How to make your Crispy Tofu Nuggets
When making your Crispy Tofu Nuggets, you start out by freezing and thawing the tofu (in its package) twice. This is why you need a couple days just for the initial preparation for this dish. Ok, let’s get busy!
- Place the package of tofu unopened into the freezer, freeze (6-8 hours)
- When frozen, take out and thaw completely in the fridge. About ½ day to unthaw
- Freeze again, yes you heard me right. This is how we are going to get that chewy texture in the nuggets
- Thaw again, you can start on the counter to speed up the process, finish in the fridge for the last 3 hours (the package will be accumulating lots of liquid from the tofu from this process)
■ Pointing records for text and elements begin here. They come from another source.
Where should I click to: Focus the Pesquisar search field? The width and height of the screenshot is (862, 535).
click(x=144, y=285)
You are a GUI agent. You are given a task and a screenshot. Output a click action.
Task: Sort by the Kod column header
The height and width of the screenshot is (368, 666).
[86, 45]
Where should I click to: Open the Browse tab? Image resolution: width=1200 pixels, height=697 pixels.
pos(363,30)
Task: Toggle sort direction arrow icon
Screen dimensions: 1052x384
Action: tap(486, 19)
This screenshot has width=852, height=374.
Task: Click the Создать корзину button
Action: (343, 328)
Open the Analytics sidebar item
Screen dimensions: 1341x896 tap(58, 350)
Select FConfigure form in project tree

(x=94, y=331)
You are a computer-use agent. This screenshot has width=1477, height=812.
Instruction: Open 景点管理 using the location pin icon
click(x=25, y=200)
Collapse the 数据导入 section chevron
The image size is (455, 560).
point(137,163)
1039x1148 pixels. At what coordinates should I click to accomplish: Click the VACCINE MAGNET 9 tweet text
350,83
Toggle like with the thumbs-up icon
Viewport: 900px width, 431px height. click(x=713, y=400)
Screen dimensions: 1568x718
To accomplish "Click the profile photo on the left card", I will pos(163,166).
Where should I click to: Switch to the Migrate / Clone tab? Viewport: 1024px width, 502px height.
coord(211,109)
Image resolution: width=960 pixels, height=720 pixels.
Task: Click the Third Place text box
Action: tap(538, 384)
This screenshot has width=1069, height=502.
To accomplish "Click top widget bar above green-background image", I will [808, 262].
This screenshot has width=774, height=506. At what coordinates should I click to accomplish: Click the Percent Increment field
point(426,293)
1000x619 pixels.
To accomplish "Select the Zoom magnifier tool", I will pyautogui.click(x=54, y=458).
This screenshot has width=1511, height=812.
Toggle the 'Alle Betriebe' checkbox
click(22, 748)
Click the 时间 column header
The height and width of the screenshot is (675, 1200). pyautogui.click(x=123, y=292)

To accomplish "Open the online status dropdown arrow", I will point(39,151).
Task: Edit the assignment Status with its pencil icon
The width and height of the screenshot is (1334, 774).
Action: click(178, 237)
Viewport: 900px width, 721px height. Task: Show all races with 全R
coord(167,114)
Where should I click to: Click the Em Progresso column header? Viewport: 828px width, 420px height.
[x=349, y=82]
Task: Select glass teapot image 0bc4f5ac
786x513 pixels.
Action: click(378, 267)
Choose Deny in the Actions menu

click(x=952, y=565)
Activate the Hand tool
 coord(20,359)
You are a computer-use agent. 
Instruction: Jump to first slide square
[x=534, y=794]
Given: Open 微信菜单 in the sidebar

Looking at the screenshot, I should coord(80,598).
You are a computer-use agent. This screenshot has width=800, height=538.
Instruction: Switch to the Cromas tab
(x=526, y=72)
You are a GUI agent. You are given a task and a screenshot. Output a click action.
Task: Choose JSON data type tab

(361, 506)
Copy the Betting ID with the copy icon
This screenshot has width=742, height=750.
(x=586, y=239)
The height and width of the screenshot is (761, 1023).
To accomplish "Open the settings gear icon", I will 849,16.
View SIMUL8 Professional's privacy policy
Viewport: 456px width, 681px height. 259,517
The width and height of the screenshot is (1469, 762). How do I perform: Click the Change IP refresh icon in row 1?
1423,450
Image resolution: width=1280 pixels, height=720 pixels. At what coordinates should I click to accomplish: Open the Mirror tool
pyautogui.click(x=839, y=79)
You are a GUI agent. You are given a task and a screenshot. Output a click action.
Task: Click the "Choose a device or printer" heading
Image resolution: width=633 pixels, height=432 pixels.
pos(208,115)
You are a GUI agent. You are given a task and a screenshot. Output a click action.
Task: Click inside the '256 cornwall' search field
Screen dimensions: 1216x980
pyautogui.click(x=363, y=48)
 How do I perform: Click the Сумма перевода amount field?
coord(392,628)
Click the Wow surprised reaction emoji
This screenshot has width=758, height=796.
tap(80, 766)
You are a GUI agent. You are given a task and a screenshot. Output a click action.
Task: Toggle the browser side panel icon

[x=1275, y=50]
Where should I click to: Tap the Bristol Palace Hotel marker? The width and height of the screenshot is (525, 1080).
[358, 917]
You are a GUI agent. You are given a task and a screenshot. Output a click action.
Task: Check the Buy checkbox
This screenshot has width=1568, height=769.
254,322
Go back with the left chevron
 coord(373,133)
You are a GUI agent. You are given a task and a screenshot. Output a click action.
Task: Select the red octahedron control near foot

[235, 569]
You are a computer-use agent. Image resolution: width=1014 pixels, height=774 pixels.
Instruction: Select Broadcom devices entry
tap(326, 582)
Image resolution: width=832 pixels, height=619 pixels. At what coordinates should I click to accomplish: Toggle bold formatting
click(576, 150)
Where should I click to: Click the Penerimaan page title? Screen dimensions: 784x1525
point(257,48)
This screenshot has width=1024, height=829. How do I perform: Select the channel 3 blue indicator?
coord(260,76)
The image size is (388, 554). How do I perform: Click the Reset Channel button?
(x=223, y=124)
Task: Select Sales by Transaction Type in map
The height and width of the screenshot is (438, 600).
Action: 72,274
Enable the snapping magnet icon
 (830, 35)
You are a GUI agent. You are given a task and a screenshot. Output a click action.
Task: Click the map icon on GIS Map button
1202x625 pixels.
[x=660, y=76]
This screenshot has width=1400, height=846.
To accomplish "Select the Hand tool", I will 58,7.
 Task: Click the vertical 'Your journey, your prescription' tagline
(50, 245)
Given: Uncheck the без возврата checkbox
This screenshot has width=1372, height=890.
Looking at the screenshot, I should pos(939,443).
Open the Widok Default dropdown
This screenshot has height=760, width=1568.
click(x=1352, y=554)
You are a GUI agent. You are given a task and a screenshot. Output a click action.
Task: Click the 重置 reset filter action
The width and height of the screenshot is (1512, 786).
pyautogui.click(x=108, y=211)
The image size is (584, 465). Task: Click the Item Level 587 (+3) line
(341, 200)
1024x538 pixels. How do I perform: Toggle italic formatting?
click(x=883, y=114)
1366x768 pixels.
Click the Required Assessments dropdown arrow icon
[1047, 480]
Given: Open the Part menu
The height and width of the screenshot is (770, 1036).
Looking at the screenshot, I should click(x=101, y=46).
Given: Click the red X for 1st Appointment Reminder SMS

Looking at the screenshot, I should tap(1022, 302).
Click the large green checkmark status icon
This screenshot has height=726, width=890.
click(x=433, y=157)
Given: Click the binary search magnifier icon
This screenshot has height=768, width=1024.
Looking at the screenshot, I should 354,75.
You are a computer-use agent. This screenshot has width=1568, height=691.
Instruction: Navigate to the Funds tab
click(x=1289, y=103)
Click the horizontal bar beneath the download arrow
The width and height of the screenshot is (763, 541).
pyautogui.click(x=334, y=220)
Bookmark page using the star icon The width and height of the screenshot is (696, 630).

- When thawed, press the tofu. I cover the tofu in a clean tea towel and then put a couple really heavy books/pots/pans on top. This will squeeze out any extra moisture in your tofu. Now your tofu is ready for the flavour you are going to add back in.
- Cut the tofu into cubes about 1 x 1, just a nice one or two bite size
- Put your veggie bouillon in the water, mix completely, add your tofu and marinate for 1 hour. The longer you marinate, the more flavour you can create. Try a different type of sauce to get interesting flavour profiles.
- Get out three soup size bowls.
- Fill one with one cup of the flour, fill the second with your non dairy milk and the third with the second cup of flour and your spices
- Roll your tofu cubes in the plain flour and then dip into the non dairy milk and finally roll and cover with the spicy flour mixture. Shake off any excess. Try to use one hand to roll. The other hand can pick up the clean tofu and drop it in the first bowl. Place the nuggets on parchment paper.
- This is where I froze my nuggets for later. When I was ready to cook, I thawed the nuggets and then proceeded as usual with the recipe. It worked perfectly.
- Heat up your oil in a pan till very hot. If you drop in a bit of tofu, it should sizzle. (Or use your hot air fryer, if you have one. Follow the directions on your fryer)
- Carefully drop the nuggets in the oil, turn to brown evenly. When brown, remove and place on some paper towel in a bowl to remove any extra oil.
- At this point I made two dipping sauces. Each had a vegan mayo dip, one had Dijon mustard added and the second had sriracha sauce. Use your imagination with the dips.
- Serve hot with dips and fresh veggies on the side. Enjoy!